> **Work to complete**
Please collect each line in the records below that contains the string "icon". Uppercase and lowercase letters count as different.

> **Material to process**
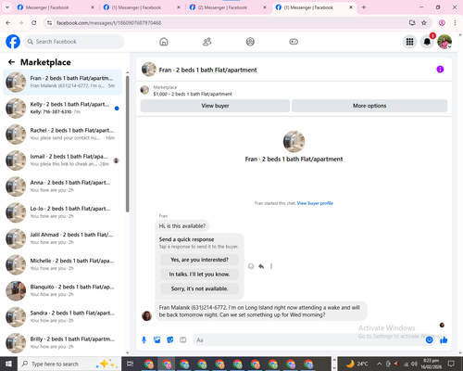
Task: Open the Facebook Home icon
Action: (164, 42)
==
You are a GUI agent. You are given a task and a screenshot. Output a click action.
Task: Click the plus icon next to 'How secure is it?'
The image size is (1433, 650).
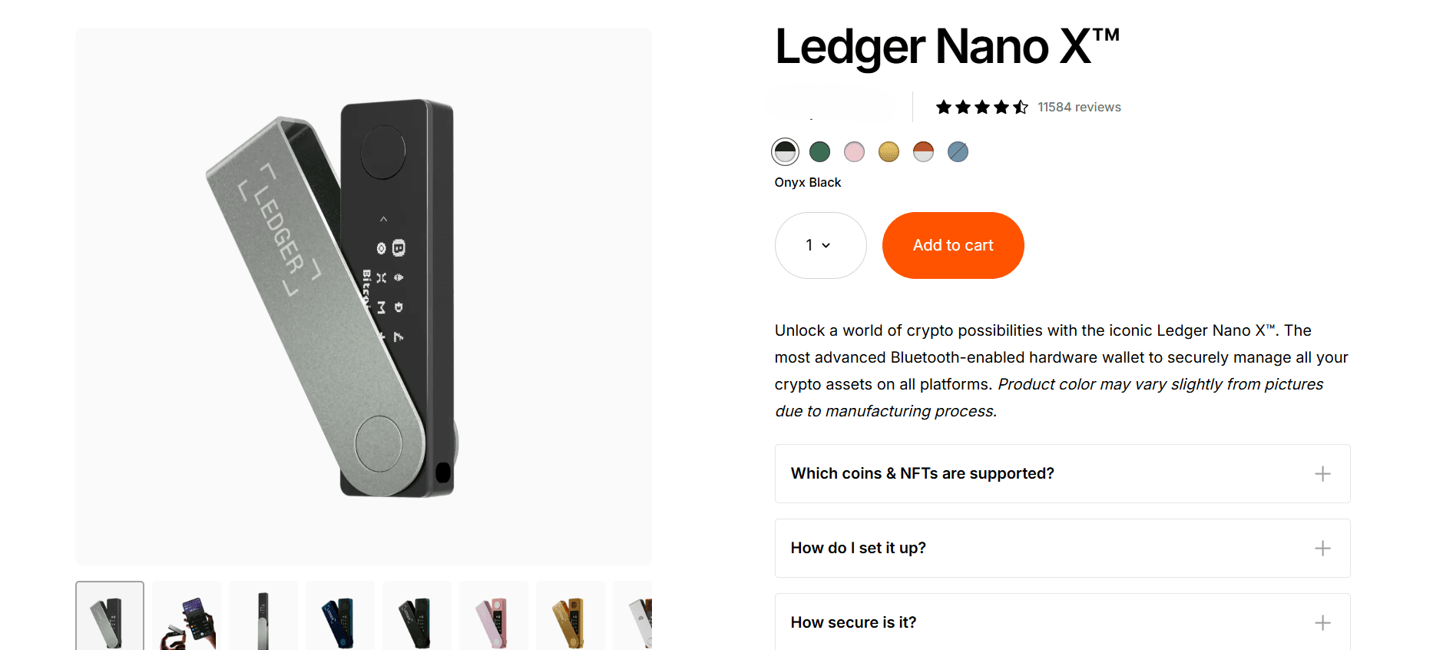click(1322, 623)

> **Reply**
Task: Open the Facebook Home icon
Task: Click the plus icon next to 'How secure is it?'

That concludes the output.